Brandenburg, Andreas Büttner, Dietmar Woidke, René Wilke, Landesinnenministerium, Polizei, Staatsschutz, Landeskriminalamt.
Wann ist das Ereignis passiert?
Nicht erwähnt
Wo spielt die Handlung des Artikels?
Die Orte, an denen das beschriebene Ereignis stattfand, sind: Templin, Uckermark, Brandenburg.
Worum geht es in einem Satz?
Auf das Grundstück des Brandenburger Antisemitismusbeauftragten Andreas Büttner wurde ein Brandanschlag verübt, den Ministerpräsident Woidke und Innenminister Wilke scharf verurteilten, während die Ermittlungen vom Staatsschutz des Landeskriminalamtes übernommen wurden.

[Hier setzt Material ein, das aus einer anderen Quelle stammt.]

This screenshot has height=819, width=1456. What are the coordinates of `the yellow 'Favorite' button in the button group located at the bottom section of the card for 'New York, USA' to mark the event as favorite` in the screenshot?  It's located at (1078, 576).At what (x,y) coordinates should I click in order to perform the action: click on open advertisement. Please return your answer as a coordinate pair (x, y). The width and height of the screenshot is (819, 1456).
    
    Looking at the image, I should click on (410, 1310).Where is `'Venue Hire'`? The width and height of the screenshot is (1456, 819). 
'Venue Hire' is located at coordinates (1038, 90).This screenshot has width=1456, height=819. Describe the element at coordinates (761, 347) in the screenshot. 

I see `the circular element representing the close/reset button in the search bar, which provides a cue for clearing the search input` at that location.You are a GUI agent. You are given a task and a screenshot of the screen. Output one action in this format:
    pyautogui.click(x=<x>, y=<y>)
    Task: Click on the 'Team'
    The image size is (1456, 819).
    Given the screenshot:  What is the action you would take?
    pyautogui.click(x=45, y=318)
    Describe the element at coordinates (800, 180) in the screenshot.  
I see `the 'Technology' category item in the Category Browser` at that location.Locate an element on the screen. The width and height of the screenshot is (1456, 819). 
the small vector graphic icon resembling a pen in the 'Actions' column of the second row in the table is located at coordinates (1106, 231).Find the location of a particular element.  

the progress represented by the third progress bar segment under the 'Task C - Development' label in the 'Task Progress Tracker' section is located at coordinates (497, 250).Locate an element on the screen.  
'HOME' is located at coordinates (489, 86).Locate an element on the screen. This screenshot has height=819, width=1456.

Was war der Auslöser für den Vorfall?
Brandanschlag auf Grundstück des Antisemitismusbeauftragten
Unbekannte Täter setzten Schuppen in Brand
Tathergang in Templin, Uckermark
Keine Verletzten
Andreas Büttner engagiert sich gegen Extremismus und Hass
Aussagen von Ministerpräsident und Innenminister zur Tat
Ermittlungen durch den Staatsschutz des Landeskriminalamtes
Innenminister René Wilke äußert ebenfalls Verurteilung
Woidke: Extremismus hat keinen Platz in Brandenburg
Wilke lobt Büttners Einsatz gegen Extremismus und Hass
Polizei hat Ermittlungen aufgenommen
Ermittlungen durch Staatsschutz des Landeskriminalamtes
Identität der Täter und Motiv unbekannt
Welche Konsequenzen werden genannt?
Verurteilungen durch Ministerpräsident und Innenminister
Aussage über mangelnde Akzeptanz von Extremismus und Gewalt
Staatsschutz übernimmt die Ermittlungen
Fortsetzung der Ermittlungen zu Hintergrund und Motivlage
Gibt es bereits eine Stellungnahme?
Ja, im Artikel wird eine Stellungnahme von Ministerpräsident Dietmar Woidke zitiert, der die Tat verurteilt und betont, dass Extremismus in Brandenburg keinen Platz haben darf.